THE PROBLEM:
Each line holding the string "computer" is to be copied from the data.
=== SOURCE INFORMATION ===
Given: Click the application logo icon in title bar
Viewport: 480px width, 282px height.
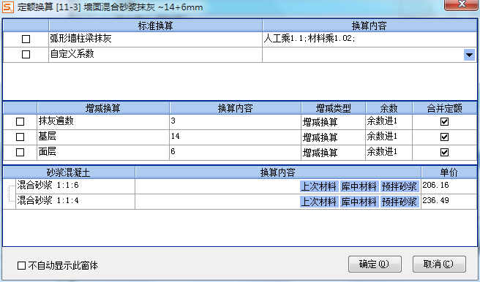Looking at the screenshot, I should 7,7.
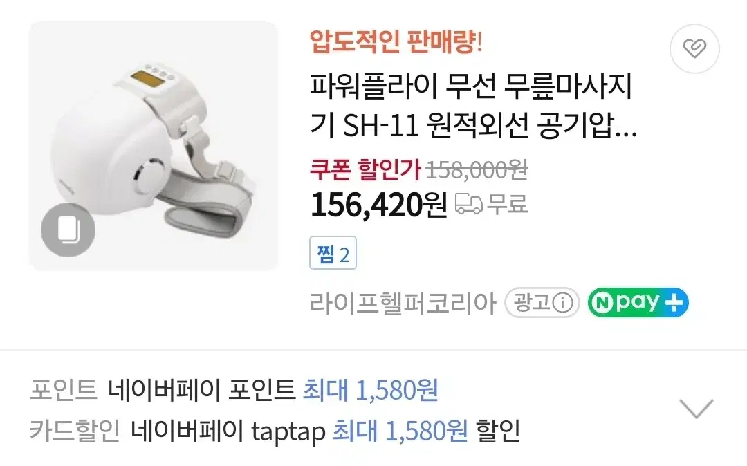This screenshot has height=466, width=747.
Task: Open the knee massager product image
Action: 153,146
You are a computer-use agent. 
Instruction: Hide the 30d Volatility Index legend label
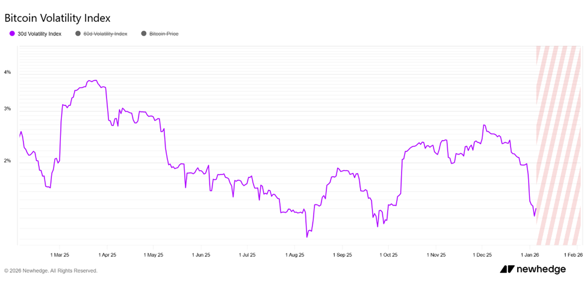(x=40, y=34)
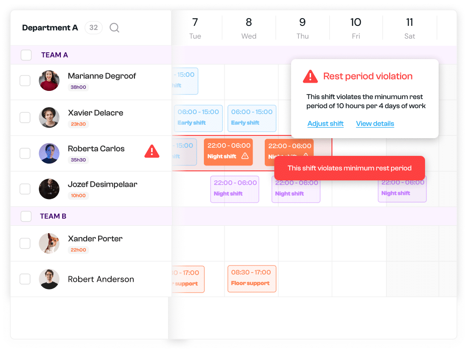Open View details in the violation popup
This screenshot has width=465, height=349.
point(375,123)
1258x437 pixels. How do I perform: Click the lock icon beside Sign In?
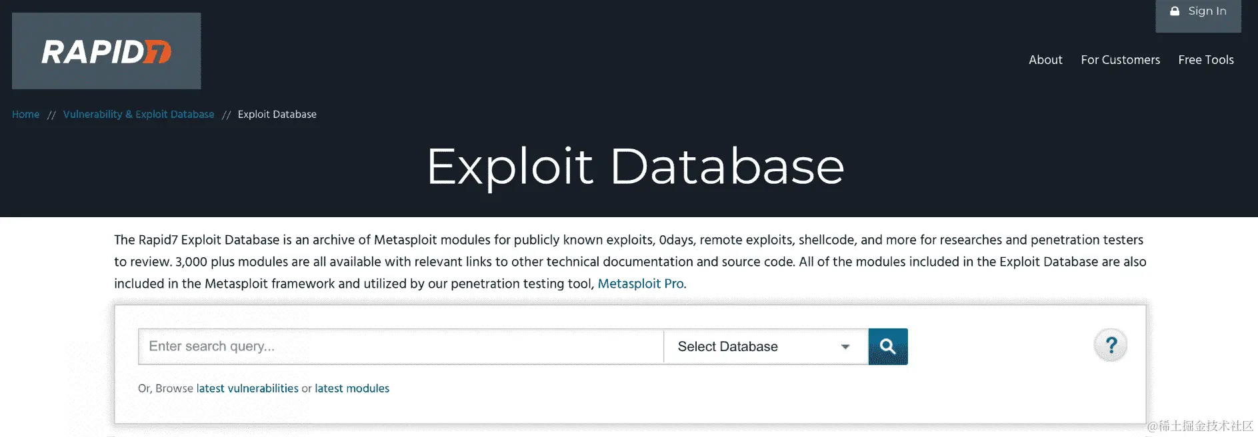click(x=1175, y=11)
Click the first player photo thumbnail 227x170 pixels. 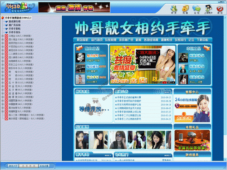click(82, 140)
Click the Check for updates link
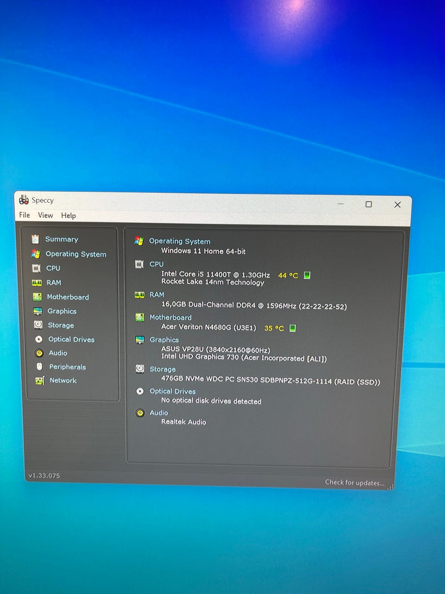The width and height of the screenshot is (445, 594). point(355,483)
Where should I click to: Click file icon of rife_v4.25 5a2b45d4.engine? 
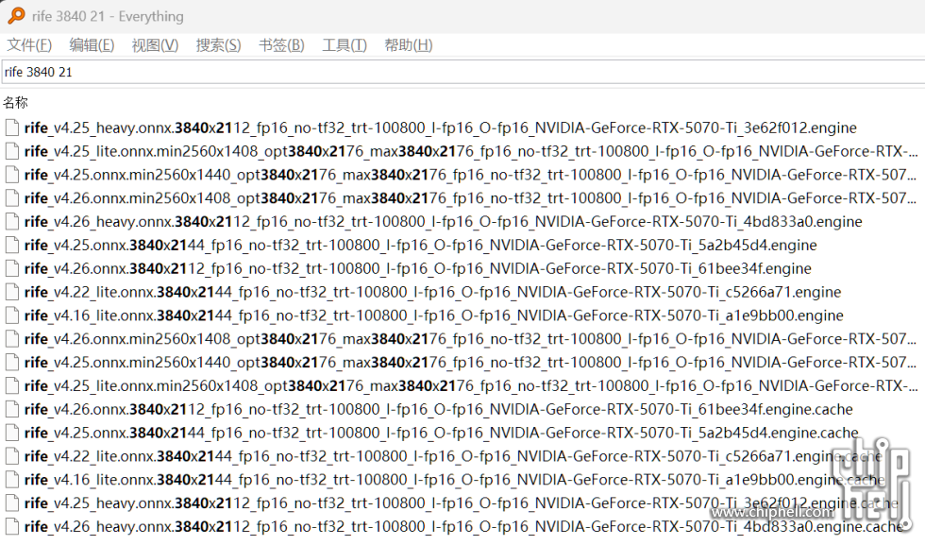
===
=== SOURCE INFORMATION ===
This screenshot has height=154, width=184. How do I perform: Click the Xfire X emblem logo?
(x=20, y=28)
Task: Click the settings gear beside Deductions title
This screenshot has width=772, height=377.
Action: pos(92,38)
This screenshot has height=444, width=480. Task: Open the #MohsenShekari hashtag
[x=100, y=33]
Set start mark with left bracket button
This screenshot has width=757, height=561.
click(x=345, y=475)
===
=== SOURCE INFORMATION ===
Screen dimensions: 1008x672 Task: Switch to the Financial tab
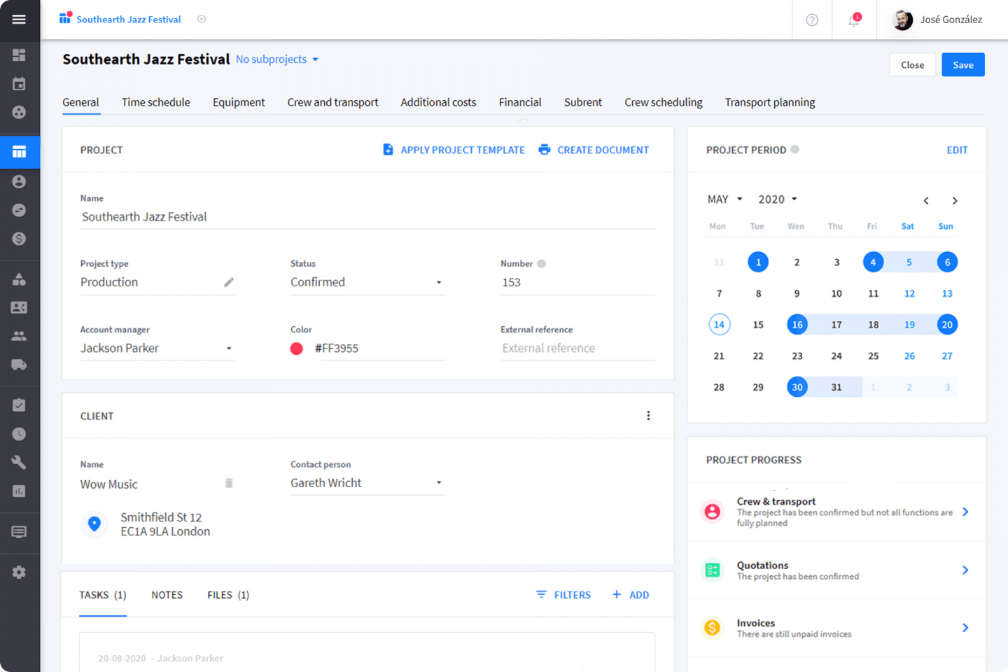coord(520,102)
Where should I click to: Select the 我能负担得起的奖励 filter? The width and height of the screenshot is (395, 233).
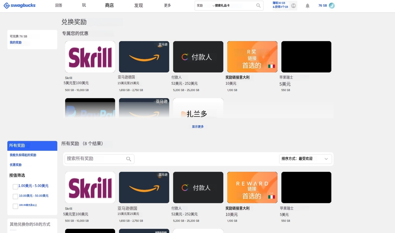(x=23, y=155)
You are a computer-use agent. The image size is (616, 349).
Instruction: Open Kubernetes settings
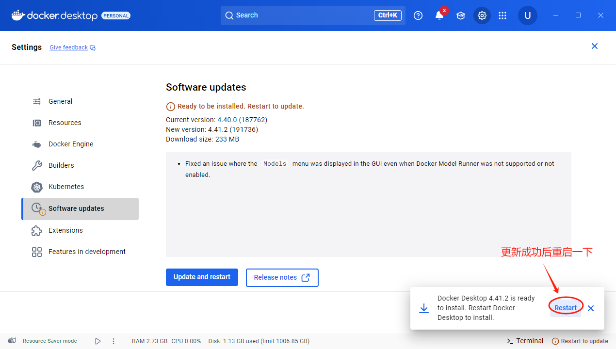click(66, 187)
===
YOUR SOLUTION:
You are a computer-use agent. 
You are a computer-use agent. The image size is (616, 349).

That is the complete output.